[Dataset entries]
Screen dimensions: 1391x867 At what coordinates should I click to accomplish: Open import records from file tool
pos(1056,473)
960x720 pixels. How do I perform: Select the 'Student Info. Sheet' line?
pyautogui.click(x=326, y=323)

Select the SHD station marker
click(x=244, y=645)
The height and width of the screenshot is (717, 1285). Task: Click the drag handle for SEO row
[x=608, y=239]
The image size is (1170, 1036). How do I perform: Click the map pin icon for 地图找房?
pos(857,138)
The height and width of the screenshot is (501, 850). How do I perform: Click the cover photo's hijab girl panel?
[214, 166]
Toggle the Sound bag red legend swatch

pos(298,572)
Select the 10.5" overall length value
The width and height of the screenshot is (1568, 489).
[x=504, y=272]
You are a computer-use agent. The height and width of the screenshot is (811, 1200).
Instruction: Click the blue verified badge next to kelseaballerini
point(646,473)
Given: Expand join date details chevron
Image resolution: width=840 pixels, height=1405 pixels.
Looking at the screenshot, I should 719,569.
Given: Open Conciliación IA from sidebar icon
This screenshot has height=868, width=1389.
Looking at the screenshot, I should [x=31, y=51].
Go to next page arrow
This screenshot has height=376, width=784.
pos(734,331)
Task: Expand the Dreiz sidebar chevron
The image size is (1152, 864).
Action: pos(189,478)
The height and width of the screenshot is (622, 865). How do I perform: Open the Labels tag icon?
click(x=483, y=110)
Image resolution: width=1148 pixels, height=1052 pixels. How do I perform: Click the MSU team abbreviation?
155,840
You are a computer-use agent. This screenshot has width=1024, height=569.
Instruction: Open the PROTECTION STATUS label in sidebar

**Try it**
All of the data must be written out again, exactly as it stands.

**Exercise answer**
Screen dimensions: 1391x867 At what coordinates should I click to accomplish: Open import records from file tool
pos(1056,473)
960x720 pixels. How do I perform: Select the 'Student Info. Sheet' line?
pyautogui.click(x=326, y=323)

Select the SHD station marker
click(x=244, y=645)
The height and width of the screenshot is (717, 1285). Task: Click the drag handle for SEO row
[x=608, y=239]
The image size is (1170, 1036). How do I perform: Click the map pin icon for 地图找房?
pos(857,138)
The height and width of the screenshot is (501, 850). How do I perform: Click the cover photo's hijab girl panel?
[214, 166]
Toggle the Sound bag red legend swatch

pos(298,572)
Select the 10.5" overall length value
The width and height of the screenshot is (1568, 489).
[x=504, y=272]
You are a computer-use agent. The height and width of the screenshot is (811, 1200).
Instruction: Click the blue verified badge next to kelseaballerini
point(646,473)
Given: Expand join date details chevron
Image resolution: width=840 pixels, height=1405 pixels.
Looking at the screenshot, I should 719,569.
Given: Open Conciliación IA from sidebar icon
This screenshot has height=868, width=1389.
Looking at the screenshot, I should [x=31, y=51].
Go to next page arrow
This screenshot has height=376, width=784.
pos(734,331)
Task: Expand the Dreiz sidebar chevron
The image size is (1152, 864).
Action: pos(189,478)
The height and width of the screenshot is (622, 865). How do I perform: Open the Labels tag icon?
click(x=483, y=110)
Image resolution: width=1148 pixels, height=1052 pixels. How do I perform: Click the MSU team abbreviation?
155,840
You are a computer-use agent. This screenshot has width=1024, height=569.
Instruction: Open the PROTECTION STATUS label in sidebar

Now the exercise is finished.